The BASINPLOT keyword plots the attraction (Bader) basin of the CP
`cp.i`

from the complete list. If CP is not given, all the
non-equivalent attractors are used. BASINPLOT works by tracing rays
starting at the CP in question and then doing bisection until the
limit of the basin is found. At each point in the bisection procedure,
a gradient path is traced. If the gradient path ends in the CP we are
plotting then the point is considered to be inside the
basin. Otherwise, the point is outside.

There are several keywords that control the number and position of the
bisection rays for BASINPLOT. With CUBE, a cube is selected as the
starting polyhedron, and recursively subdivided lvl.i times. The final
(convex) polyhedron is placed on the attractor and the zero-flux
surface limit for the rays corresponding to the polyhedron vertices is
determined. TRIANG follows the same process but starting from an
octahedron. SPHERE sets the rays by doing a triangulation of the unit
sphere with `nphi.r`

and `ntheta.i`

angles. The total number of points
is given by the formula \(2n_{\phi}*(2^{n_{\theta}}-1)+2\).
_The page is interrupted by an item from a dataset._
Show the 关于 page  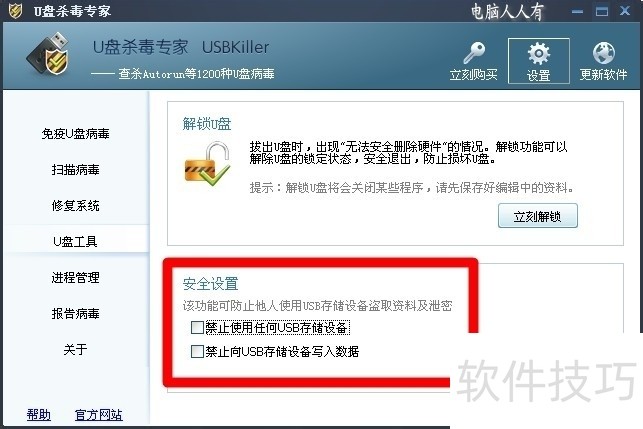point(75,349)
The output keyword selects the output format for the basin plot: OFF (geomview), OBJ (Wavefront obj), PLY (Standford ply), BASIN (tessel), and DBASIN. The DBASIN file format also contains information about scalar fields measured along the basin rays.

The naming scheme for the output files is `\<root\>-cp.ext`

where root
is the root of the run (the name of the input file up to the first dot
unless changed by the ROOT
keyword), `cp`

is the complete CP list identifier of the attractor and
`ext`

is the extension selected with one of the format keywords
above.

The precision of the bisection is set using the PREC keyword, and
equal to `delta.r`

. VERBOSE gives more information in the output about
the bisection process, useful if you are impatient.

If a 3D model format is used (OFF, OBJ, PLY), the MAP keyword can be
used to create a color map of a given field (given by the field number
or identifier `id.s`

) or a field-containing expression (“expr”) onto
the surface. The color scale limits are the minimum and the maximum
value of the field or expression on all the points of the surface. The
mapping function is the same as in gnuplot:
(\(r =\sqrt{x}\), \(g=x^3\), \(b=\sin(360\times x)\), with \(x\)
ranging from 0 to 1).

The default is the TRIANG method, `lvl.i = 3`

,
`ntheta.i = nphi.i = 5`

, OBJ output, and one basin plot for
all the non-equivalent attractors found in AUTO.

## Primary Bundle Plots (BUNDLEPLOT)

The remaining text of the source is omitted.